Every line from the one holding "Task: Open Google Chrome from the taskbar" through the last line of the records must be retyped exactly, and no other line or picture may appear in the copy.

----- Task data

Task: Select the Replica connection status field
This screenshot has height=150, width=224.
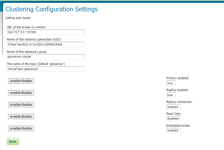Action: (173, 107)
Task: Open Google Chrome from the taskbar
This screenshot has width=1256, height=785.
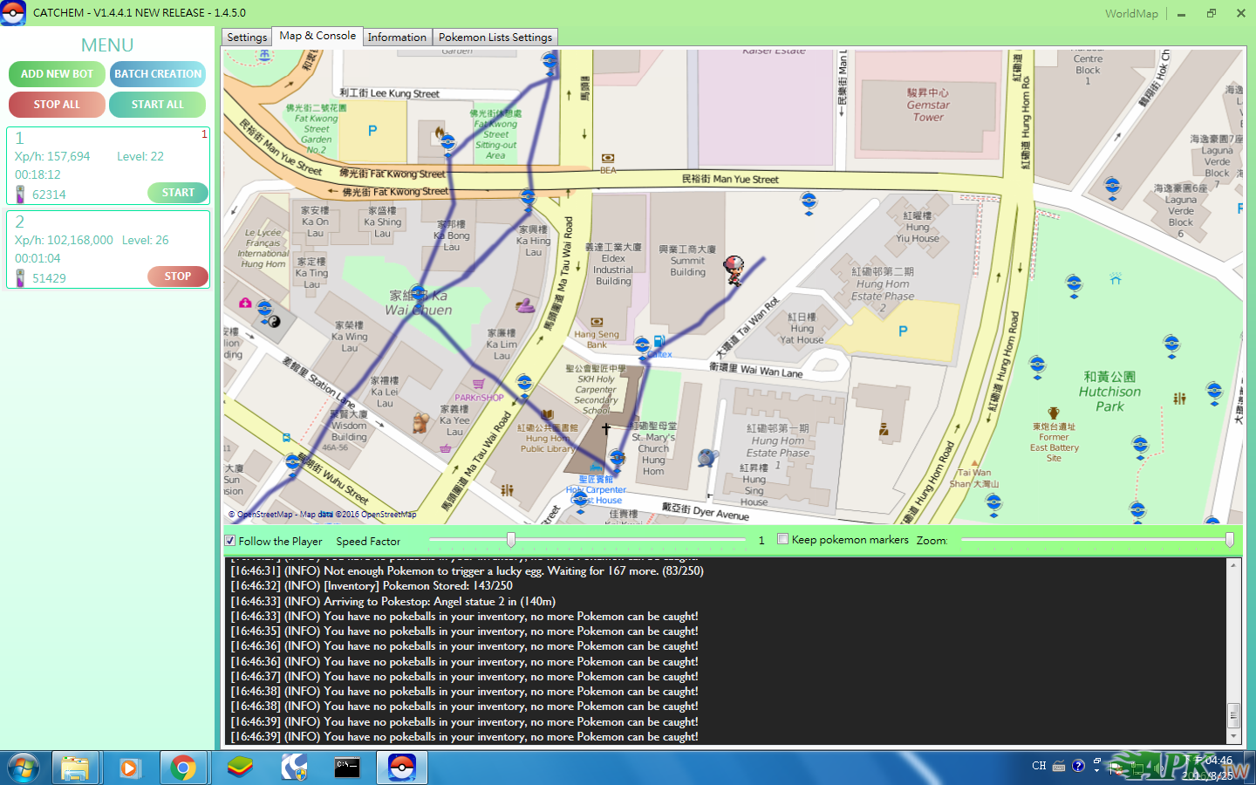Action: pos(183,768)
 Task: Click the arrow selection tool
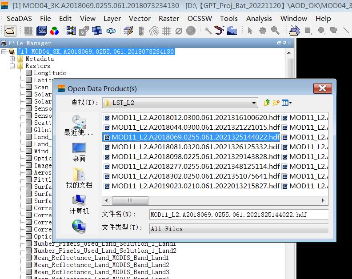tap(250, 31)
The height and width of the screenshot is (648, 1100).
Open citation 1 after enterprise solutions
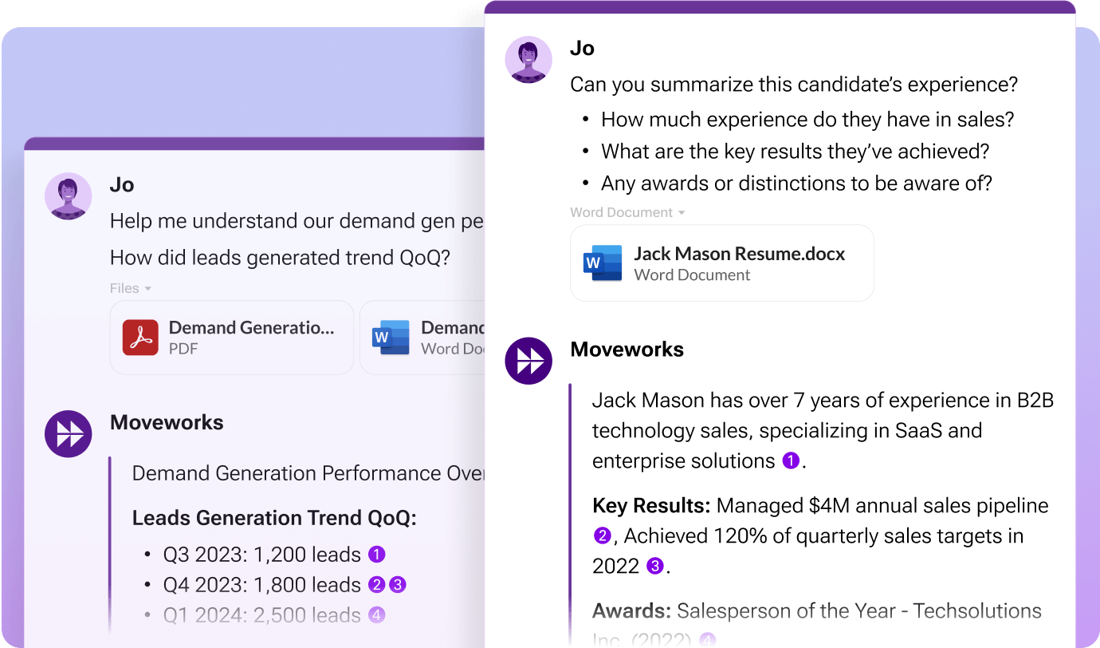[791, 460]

----------

> [Exercise result]
Task: Open Google Chrome from the taskbar
This screenshot has width=1256, height=785.
Action: pos(183,768)
 Task: Click the arrow selection tool
tap(250, 31)
The height and width of the screenshot is (648, 1100).
Open citation 1 after enterprise solutions
[791, 460]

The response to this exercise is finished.